On September 9, 2019, a new pilot program was opened that allows some candidates to sponsor their undeclared immediate family members for Canada immigration. This is a 2-year family sponsorship immigration pilot that is directed at refugees and those people who were sponsored as a partner, spouse, or dependent child. This arises from a need for immigration candidates to disclose all their family members, inclusive of those not accompanying them, on their application when they apply to Canada. Any failure to disclose/declare such details would result in a lifetime ban on the main applicant who is able to sponsor that particular family member in the future.
According to an Immigration, Refugees and Citizenship Canada statement, many newcomers have failed to declare on their application, some of their family members, for numerous reasons inclusive of lack of awareness or having no information about the whereabout’s of the family member.
The IRCC stated that this new pilot program addresses such ‘unintended consequence’.
Starting September 9, for two years, any person who has been bestowed refugee protection in Canada, or any person who was themselves sponsored as either a partner, spouse, or dependent child, will be capable of sponsoring undeclared immediate family members (i.e spouse, partner or dependent child).
IRCC assumes that this step will assist in the reunification of families, and prevent the penalizing of those dependants who had not been declared, for no fault of their own. It also stated that the program has been restricted to refugees and those people who had been sponsored as a close family member in order to support the integrity of the program and make sure that this project does not expose the system to fraud and misrepresentation.
The pilot project was among the three initiatives that were introduced on May 31 directed towards protecting weak immigration candidates.
The other two initiatives of the Pilot Project to Sponsor Undeclared Family Members are:
1) Vulnerable workers
As of June 4, 2019, those migrant workers who are on a work permit that is employer-specific and are facing an abusive job condition in Canada can appeal for an open work permit. According to this change, the worker can immediately leave the abusive employer and look out for another job without having the fear of losing their status.
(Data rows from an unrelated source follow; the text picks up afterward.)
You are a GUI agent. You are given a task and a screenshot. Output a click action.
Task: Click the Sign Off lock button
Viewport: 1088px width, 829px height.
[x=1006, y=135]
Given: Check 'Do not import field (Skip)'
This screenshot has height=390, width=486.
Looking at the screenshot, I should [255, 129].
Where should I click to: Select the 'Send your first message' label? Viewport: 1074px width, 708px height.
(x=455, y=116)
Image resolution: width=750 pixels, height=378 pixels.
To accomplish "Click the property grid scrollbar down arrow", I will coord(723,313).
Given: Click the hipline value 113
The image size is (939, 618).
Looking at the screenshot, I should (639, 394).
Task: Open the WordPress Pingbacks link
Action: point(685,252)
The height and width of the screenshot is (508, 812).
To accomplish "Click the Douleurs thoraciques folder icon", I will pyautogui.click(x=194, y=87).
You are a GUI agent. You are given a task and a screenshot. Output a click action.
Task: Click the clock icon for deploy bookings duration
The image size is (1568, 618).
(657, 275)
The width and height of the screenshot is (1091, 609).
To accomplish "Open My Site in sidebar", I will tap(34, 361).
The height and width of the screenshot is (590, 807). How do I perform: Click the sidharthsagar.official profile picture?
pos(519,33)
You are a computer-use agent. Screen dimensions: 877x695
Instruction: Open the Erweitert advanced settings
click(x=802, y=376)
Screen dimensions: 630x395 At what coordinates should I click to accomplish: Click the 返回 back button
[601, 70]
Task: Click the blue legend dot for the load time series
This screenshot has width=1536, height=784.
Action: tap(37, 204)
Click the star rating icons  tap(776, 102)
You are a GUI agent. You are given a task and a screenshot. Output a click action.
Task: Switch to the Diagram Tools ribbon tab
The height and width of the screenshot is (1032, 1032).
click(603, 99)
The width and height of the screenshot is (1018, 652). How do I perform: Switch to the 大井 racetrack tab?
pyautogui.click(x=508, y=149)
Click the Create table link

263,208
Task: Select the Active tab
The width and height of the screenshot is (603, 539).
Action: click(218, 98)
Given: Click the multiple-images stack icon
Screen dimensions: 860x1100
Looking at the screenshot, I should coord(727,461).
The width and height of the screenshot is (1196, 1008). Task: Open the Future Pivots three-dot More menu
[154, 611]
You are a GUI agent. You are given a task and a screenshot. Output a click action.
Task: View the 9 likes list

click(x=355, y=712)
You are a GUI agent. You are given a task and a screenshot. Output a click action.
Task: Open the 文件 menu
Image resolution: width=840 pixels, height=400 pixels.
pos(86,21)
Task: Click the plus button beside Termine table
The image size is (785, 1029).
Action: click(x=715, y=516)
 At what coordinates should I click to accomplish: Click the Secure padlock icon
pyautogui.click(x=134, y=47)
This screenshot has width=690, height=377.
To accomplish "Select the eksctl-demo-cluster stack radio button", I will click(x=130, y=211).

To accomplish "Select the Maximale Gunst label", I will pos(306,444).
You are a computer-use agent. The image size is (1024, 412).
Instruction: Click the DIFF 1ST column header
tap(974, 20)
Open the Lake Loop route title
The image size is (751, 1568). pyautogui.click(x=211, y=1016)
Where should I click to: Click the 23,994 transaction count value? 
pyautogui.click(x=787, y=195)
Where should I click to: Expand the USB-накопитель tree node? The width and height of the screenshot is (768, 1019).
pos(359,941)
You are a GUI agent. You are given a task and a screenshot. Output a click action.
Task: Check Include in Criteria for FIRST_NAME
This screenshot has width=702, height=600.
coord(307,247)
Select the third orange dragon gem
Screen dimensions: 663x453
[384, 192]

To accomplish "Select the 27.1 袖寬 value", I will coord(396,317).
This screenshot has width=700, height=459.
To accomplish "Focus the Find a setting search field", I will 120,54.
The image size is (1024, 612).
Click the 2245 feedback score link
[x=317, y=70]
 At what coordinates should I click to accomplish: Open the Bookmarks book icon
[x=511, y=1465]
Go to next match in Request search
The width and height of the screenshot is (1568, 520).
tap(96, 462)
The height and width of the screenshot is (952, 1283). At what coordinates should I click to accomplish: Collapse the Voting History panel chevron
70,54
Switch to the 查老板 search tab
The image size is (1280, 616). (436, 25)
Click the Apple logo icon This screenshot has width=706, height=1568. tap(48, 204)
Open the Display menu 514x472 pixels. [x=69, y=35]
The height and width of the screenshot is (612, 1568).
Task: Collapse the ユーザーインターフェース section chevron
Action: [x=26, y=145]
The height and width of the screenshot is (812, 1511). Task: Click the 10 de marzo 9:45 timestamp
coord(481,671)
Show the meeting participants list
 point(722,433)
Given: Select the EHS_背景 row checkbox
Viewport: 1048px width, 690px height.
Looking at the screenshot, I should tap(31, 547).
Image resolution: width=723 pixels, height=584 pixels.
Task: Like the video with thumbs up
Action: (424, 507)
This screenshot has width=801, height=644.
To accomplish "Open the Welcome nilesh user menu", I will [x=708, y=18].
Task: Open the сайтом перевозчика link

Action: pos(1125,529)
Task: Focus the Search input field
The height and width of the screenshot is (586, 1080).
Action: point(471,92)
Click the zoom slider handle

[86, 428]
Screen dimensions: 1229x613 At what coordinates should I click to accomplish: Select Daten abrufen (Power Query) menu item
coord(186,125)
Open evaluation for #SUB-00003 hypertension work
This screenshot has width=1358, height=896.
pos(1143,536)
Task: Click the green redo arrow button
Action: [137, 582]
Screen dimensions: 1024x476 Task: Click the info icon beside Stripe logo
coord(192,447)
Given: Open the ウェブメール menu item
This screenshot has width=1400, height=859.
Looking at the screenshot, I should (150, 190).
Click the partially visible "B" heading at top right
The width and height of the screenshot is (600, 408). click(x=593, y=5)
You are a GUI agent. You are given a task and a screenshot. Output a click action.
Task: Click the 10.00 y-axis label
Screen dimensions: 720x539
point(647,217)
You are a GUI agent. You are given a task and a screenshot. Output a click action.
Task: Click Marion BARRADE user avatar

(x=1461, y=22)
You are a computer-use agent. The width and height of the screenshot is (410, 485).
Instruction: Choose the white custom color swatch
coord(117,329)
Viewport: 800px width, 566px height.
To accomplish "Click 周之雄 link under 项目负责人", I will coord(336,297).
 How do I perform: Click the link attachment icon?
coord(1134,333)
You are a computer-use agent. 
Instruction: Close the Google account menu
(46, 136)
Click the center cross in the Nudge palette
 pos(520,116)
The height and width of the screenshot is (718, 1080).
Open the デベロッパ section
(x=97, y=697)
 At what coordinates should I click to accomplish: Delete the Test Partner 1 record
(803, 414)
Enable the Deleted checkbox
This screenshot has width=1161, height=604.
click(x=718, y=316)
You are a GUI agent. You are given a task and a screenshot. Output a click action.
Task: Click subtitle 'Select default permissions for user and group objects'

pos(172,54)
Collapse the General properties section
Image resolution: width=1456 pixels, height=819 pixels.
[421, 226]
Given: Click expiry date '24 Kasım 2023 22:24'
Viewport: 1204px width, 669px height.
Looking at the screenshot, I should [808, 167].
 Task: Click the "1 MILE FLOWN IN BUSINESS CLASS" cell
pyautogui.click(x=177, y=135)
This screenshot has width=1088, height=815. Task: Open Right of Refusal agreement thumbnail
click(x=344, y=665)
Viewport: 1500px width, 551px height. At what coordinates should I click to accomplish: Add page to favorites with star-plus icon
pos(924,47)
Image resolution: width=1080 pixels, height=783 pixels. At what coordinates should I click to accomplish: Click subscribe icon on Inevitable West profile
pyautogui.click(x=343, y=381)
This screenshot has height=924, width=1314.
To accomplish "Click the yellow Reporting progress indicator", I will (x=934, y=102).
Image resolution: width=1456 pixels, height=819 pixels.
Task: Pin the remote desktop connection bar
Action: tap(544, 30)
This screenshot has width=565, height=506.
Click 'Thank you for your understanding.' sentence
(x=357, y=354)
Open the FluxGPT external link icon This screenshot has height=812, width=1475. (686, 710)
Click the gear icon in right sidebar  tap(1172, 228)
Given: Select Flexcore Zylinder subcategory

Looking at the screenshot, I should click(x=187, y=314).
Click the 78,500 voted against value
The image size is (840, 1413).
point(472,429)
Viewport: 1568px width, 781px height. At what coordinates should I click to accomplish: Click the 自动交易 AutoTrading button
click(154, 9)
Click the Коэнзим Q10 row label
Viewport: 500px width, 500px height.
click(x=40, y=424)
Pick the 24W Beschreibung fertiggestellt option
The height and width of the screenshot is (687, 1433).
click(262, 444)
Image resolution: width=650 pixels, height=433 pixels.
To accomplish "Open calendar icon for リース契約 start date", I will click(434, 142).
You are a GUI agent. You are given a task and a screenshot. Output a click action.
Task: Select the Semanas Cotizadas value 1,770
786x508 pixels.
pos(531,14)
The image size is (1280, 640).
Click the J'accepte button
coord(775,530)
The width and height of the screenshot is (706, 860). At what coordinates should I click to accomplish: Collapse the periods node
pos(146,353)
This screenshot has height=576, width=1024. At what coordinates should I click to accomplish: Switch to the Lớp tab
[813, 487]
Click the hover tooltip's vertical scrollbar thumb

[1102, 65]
2) Newcomers facing family abuse
As of July 26, 2019, those newcomers who are facing family violence can appeal/apply for a temporary resident permit that is exempt from fees, to grant them a legal immigration status in Canada.The status is inclusive of a work permit as well as health care coverage.
IRCC is also hastening the process for people in urgent situations of family violence who apply for permanent residence on the basis of humanitarian and compassionate grounds. This is available to only foreign nationals in Canada who have not got their permanent residence yet and their status is reliant on their abusive spouse or partner.